→ Exercise description: Retype the data that follows, keeping every character the same.

━━━━━ Raw data

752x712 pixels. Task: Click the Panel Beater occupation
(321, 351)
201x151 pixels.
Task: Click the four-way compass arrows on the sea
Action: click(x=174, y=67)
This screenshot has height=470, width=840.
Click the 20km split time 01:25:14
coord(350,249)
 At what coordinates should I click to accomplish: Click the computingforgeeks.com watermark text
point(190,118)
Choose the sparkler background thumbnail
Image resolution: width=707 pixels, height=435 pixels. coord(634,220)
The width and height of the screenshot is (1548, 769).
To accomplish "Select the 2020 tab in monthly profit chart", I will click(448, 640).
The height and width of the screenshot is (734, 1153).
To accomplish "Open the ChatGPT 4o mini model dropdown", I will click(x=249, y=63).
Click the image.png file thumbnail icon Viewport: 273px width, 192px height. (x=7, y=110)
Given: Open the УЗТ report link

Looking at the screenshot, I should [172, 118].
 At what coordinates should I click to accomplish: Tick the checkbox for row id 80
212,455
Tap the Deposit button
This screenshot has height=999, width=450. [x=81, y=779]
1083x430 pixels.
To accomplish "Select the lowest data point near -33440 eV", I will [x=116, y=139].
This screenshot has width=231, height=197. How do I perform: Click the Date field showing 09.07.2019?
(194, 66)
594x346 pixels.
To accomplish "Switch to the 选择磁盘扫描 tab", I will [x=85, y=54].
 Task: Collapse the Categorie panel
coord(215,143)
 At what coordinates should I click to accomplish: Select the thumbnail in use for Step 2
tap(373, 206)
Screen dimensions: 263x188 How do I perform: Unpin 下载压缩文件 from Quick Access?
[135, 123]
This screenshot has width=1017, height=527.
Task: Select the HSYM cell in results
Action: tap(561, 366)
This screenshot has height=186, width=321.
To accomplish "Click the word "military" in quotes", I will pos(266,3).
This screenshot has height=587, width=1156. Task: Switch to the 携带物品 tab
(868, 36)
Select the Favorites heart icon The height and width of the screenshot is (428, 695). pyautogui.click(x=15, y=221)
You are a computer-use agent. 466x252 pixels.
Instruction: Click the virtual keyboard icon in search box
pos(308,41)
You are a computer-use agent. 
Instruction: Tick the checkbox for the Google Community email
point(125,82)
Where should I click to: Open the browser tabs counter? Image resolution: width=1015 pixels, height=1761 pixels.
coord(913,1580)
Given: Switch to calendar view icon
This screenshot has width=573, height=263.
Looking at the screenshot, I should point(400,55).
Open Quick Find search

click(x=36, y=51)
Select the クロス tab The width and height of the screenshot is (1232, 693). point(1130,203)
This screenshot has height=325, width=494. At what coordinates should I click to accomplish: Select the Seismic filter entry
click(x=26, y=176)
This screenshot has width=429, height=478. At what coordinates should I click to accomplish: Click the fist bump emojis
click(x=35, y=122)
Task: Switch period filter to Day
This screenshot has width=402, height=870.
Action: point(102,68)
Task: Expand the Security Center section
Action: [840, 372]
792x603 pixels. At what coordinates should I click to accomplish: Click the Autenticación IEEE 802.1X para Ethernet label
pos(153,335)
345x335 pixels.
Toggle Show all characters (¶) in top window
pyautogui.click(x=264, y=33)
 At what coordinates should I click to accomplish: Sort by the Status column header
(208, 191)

━━━━━━━━━━

→ Problem solution:
752x712 pixels. Task: Click the Panel Beater occupation
(321, 351)
201x151 pixels.
Task: Click the four-way compass arrows on the sea
Action: click(x=174, y=67)
This screenshot has height=470, width=840.
Click the 20km split time 01:25:14
coord(350,249)
 At what coordinates should I click to accomplish: Click the computingforgeeks.com watermark text
point(190,118)
Choose the sparkler background thumbnail
Image resolution: width=707 pixels, height=435 pixels. coord(634,220)
The width and height of the screenshot is (1548, 769).
To accomplish "Select the 2020 tab in monthly profit chart", I will click(448, 640).
The height and width of the screenshot is (734, 1153).
To accomplish "Open the ChatGPT 4o mini model dropdown", I will click(x=249, y=63).
Click the image.png file thumbnail icon Viewport: 273px width, 192px height. (x=7, y=110)
Given: Open the УЗТ report link

Looking at the screenshot, I should [172, 118].
 At what coordinates should I click to accomplish: Tick the checkbox for row id 80
212,455
Tap the Deposit button
This screenshot has height=999, width=450. [x=81, y=779]
1083x430 pixels.
To accomplish "Select the lowest data point near -33440 eV", I will [x=116, y=139].
This screenshot has width=231, height=197. How do I perform: Click the Date field showing 09.07.2019?
(194, 66)
594x346 pixels.
To accomplish "Switch to the 选择磁盘扫描 tab", I will [x=85, y=54].
 Task: Collapse the Categorie panel
coord(215,143)
 At what coordinates should I click to accomplish: Select the thumbnail in use for Step 2
tap(373, 206)
Screen dimensions: 263x188 How do I perform: Unpin 下载压缩文件 from Quick Access?
[135, 123]
This screenshot has width=1017, height=527.
Task: Select the HSYM cell in results
Action: tap(561, 366)
This screenshot has height=186, width=321.
To accomplish "Click the word "military" in quotes", I will pos(266,3).
This screenshot has height=587, width=1156. Task: Switch to the 携带物品 tab
(868, 36)
Select the Favorites heart icon The height and width of the screenshot is (428, 695). pyautogui.click(x=15, y=221)
You are a computer-use agent. 466x252 pixels.
Instruction: Click the virtual keyboard icon in search box
pos(308,41)
You are a computer-use agent. 
Instruction: Tick the checkbox for the Google Community email
point(125,82)
Where should I click to: Open the browser tabs counter? Image resolution: width=1015 pixels, height=1761 pixels.
coord(913,1580)
Given: Switch to calendar view icon
This screenshot has width=573, height=263.
Looking at the screenshot, I should point(400,55).
Open Quick Find search

click(x=36, y=51)
Select the クロス tab The width and height of the screenshot is (1232, 693). point(1130,203)
This screenshot has height=325, width=494. At what coordinates should I click to accomplish: Select the Seismic filter entry
click(x=26, y=176)
This screenshot has width=429, height=478. At what coordinates should I click to accomplish: Click the fist bump emojis
click(x=35, y=122)
Task: Switch period filter to Day
This screenshot has width=402, height=870.
Action: point(102,68)
Task: Expand the Security Center section
Action: [840, 372]
792x603 pixels. At what coordinates should I click to accomplish: Click the Autenticación IEEE 802.1X para Ethernet label
pos(153,335)
345x335 pixels.
Toggle Show all characters (¶) in top window
pyautogui.click(x=264, y=33)
 At what coordinates should I click to accomplish: Sort by the Status column header
(208, 191)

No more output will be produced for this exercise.